ECC Example

217 days ago by jimlb

We start by picking a secure elliptic curve.  This one is known as the 2013 Aranha–Barreto–Pereira–Ricardini Elliptic curve. It is given by $y^2 = x^3 + 117050x^2 + x$ defined over $\mathbb{Z}/(2^{221}-3)\mathbb{Z}$. 

E=EllipticCurve(GF( 2^221 - 3),[0,117050,0,1,0]);E 
       
Elliptic Curve defined by y^2 = x^3 + 117050*x^2 + x over Finite Field
of size
3369993333393829974333376885877453834204643052817571560137951281149
Elliptic Curve defined by y^2 = x^3 + 117050*x^2 + x over Finite Field of size 3369993333393829974333376885877453834204643052817571560137951281149
E.count_points() 
       
3369993333393829974333376885877457343415160655843170439554680423128
3369993333393829974333376885877457343415160655843170439554680423128

We now choose a point $P$. 

P=E.gens()[0];P 
       
(1868095183606742538701435617698957211251810735713795112730238517387 :
1432401617868315471469241676678456314840808294315547381535466705153 : 1)
(1868095183606742538701435617698957211251810735713795112730238517387 : 1432401617868315471469241676678456314840808294315547381535466705153 : 1)

The curve $E$ and point $P$ are public information for anyone to use.  

Now Alice chooses her value $n_{A}$ and Bob chooses his value $n_{B}$.  They do not share these with each other or anyone else; $n_A$ is known only to Alice and $n_{B}$ is known only to Bob. 

nA = 57; nB= 33718;nA; nB 
       
57
33718
57
33718

Alice computes $n_A P$ where $n_A P$ means $P$ added to itself $n_A$ times with elliptic curve addition. 

QA = nA*P;QA 
       
(834563627127303790685975678053568676262249255365313011816986450875 :
2542773158243544588315226189616494365834003672489999487566995121426 : 1)
(834563627127303790685975678053568676262249255365313011816986450875 : 2542773158243544588315226189616494365834003672489999487566995121426 : 1)
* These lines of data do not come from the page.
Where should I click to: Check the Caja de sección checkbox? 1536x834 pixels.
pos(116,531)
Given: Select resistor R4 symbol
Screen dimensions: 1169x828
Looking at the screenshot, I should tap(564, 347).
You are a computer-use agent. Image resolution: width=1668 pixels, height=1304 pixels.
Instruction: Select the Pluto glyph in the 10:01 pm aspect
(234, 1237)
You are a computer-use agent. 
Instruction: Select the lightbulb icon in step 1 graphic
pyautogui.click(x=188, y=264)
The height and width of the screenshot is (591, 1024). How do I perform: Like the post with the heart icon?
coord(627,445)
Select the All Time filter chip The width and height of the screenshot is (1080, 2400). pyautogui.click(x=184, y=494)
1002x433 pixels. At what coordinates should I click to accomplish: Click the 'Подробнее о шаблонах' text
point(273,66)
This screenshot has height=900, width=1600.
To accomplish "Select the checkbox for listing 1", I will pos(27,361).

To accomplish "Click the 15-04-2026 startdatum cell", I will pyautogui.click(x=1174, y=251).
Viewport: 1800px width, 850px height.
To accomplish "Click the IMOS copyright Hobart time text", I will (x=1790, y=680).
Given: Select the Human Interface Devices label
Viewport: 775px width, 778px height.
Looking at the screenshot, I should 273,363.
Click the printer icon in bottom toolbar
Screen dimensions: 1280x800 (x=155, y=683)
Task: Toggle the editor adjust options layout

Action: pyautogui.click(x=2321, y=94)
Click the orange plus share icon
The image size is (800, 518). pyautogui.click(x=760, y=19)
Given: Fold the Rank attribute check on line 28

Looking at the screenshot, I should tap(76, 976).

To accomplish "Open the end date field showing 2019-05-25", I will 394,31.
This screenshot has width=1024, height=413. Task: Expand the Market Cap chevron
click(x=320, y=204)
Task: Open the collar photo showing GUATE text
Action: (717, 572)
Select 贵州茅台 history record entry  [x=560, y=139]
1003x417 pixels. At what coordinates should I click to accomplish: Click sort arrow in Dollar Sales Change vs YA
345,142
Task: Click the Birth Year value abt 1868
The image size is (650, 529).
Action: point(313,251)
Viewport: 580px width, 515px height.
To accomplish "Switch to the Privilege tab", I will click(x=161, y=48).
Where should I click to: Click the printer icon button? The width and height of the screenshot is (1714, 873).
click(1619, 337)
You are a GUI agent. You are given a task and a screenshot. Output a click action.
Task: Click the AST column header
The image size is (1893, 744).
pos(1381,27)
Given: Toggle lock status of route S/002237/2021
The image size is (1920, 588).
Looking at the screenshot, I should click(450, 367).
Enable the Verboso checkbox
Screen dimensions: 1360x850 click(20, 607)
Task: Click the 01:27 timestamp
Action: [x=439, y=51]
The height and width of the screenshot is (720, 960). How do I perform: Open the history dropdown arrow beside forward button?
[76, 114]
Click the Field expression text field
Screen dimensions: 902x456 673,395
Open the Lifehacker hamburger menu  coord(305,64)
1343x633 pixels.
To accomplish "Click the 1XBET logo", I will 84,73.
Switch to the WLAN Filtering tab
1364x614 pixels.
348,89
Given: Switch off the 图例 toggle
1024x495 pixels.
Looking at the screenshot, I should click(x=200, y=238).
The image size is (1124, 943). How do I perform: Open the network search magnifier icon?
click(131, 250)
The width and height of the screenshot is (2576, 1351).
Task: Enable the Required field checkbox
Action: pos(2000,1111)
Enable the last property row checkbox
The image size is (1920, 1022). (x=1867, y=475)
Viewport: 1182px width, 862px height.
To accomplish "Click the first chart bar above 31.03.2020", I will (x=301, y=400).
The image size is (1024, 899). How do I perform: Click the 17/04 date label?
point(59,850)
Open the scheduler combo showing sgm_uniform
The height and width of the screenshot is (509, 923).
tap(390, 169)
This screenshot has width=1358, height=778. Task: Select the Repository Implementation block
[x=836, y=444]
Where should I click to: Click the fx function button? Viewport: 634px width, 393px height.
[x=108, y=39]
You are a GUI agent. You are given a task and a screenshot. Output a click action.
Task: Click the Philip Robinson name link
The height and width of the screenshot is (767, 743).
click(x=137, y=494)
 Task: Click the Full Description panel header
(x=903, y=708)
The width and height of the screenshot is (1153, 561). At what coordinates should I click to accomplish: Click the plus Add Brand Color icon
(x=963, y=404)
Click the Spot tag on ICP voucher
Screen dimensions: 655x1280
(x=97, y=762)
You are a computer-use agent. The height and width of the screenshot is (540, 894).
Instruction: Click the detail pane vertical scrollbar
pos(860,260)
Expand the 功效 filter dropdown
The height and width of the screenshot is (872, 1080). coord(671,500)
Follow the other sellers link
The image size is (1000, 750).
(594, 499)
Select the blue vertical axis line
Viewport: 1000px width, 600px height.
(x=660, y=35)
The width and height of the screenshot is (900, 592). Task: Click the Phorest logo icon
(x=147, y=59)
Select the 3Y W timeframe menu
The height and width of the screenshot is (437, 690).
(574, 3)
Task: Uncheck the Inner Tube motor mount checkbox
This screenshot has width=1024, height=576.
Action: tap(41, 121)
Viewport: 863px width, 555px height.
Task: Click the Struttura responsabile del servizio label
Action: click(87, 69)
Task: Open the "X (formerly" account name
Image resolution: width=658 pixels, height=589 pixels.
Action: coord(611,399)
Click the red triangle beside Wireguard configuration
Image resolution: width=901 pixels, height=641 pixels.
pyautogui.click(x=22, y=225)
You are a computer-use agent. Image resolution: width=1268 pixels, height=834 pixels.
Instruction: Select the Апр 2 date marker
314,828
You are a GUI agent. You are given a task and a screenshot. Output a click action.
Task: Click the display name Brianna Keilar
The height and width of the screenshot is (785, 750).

Alice now sends the point $Q_A$ to Bob over a public channel.  She can e-mail it, rent a billboard, run a commercial on TV, it doesn't matter.  It does not need to remain secret because the elliptic curve discrete logarithm problem says even if people know $P$ and $Q_A$, they cannot figure out $n_A$ from that information. 


Bob computes $Q_B = n_B P$ and sends that to Alice. 

QB = nB *P; QB 
       
(2886921535351916655416840363293190027932292275571972232770002735983 :
220388186157463434189363814060065157617702917957700613111275698967 : 1)
(2886921535351916655416840363293190027932292275571972232770002735983 : 220388186157463434189363814060065157617702917957700613111275698967 : 1)

Once Bob receives the point $Q_A$, he computes $n_B Q_A$.  Alice receives the point $Q_B$ and computes $n_A Q_B$. 

nB*QA; 
       
(1571090913228531175331750896159134780257063047826849902568683951702 :
1041500934751541413049387867604346233832745746882165650507938708155 : 1)
(1571090913228531175331750896159134780257063047826849902568683951702 : 1041500934751541413049387867604346233832745746882165650507938708155 : 1)
nA*QB; 
       
(1571090913228531175331750896159134780257063047826849902568683951702 :
1041500934751541413049387867604346233832745746882165650507938708155 : 1)
(1571090913228531175331750896159134780257063047826849902568683951702 : 1041500934751541413049387867604346233832745746882165650507938708155 : 1)

Bob and Alice now share the secret $2571462759950963338623653560522804306295245557988914858290462099836$.  They can use this as a key for AES to set up secure communication.